By Rama Gaind
PS News Books
By Peter Robb (Black Inc., $32.95, softcover, 386 pages)
An impressive collection of essays, going back almost three decades, Lives conjures up the inner world of some exceptional people.
This compilation traverses the globe—Australia to begin with, Italy at some length, and elsewhere with EM Forster, Arthur Rimbaud, Peter Carey and Gore Vidal.
Robb displays an extraordinary talent in getting beneath the surface of his profiled subjects to reveal a new side to them, determining their traits.
Some well-known Australians form the basis of a series of portraits including Aboriginal activist Marcia Langton, architect Glenn Murcutt, video artist Shaun Gladwell and his “entrancing films”, WikiLeaks founder Julian Assange, film director Ivan Sen and the “electric body language” actor Alex Dimitriades.
Weakening and fragmentation is one of Robb’s main themes. He irradiates the real people behind the public image.
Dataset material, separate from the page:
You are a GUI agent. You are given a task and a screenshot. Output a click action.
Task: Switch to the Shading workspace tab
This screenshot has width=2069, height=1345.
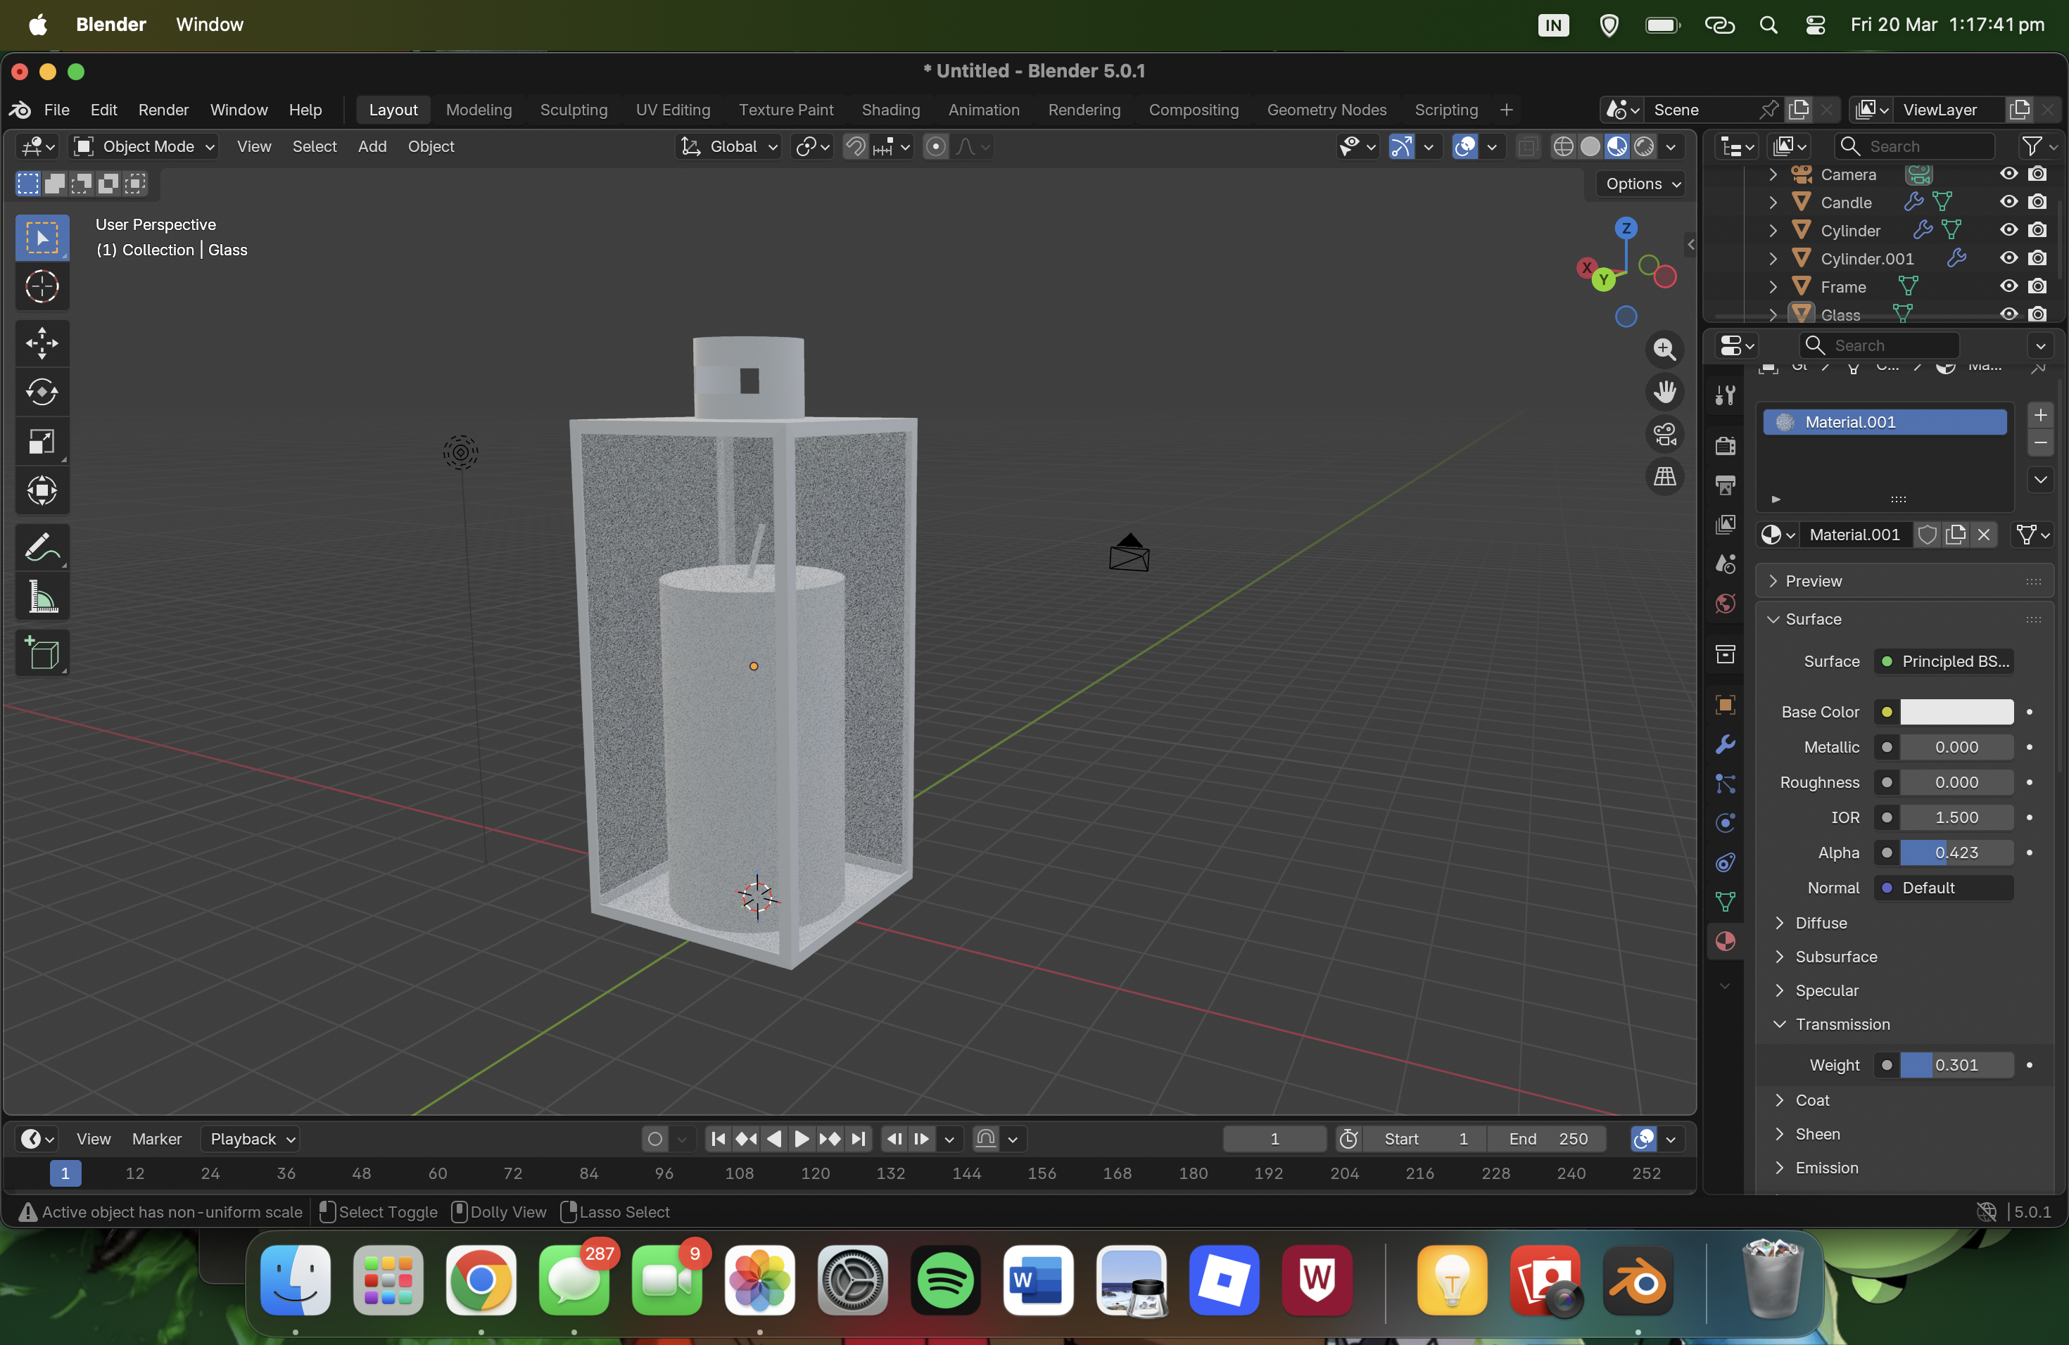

An attractive picture is created, then a flaw is introduced.
There is an awareness of the relevance of one’s roots, which in essence points to how people are ‘formed’ by the complex chronicles of childhood, family and the place where they had their upbringing.
Words speak volumes as you read about how Marcia Langton’s boldness and grouchiness is tempered with kindness and nervous care; how the Australianisation of Benedict Andrews’s Seagull contributed to its promise; and that the thirtysomething playwright, Lally Katz, “sounded like a frog”.
Other highlights include the life of American killer Gary Gilmore and in Italy, you become engrossed in the worlds of film director Federico Fellini, artist Michelangelo Merisi da Caravaggio, author Leonardo Sciascia and film director, poet, writer and intellectual Pier Paolo Pasolini.
This is an intriguing exploration of human life in all its diversity, allure and eccentricity.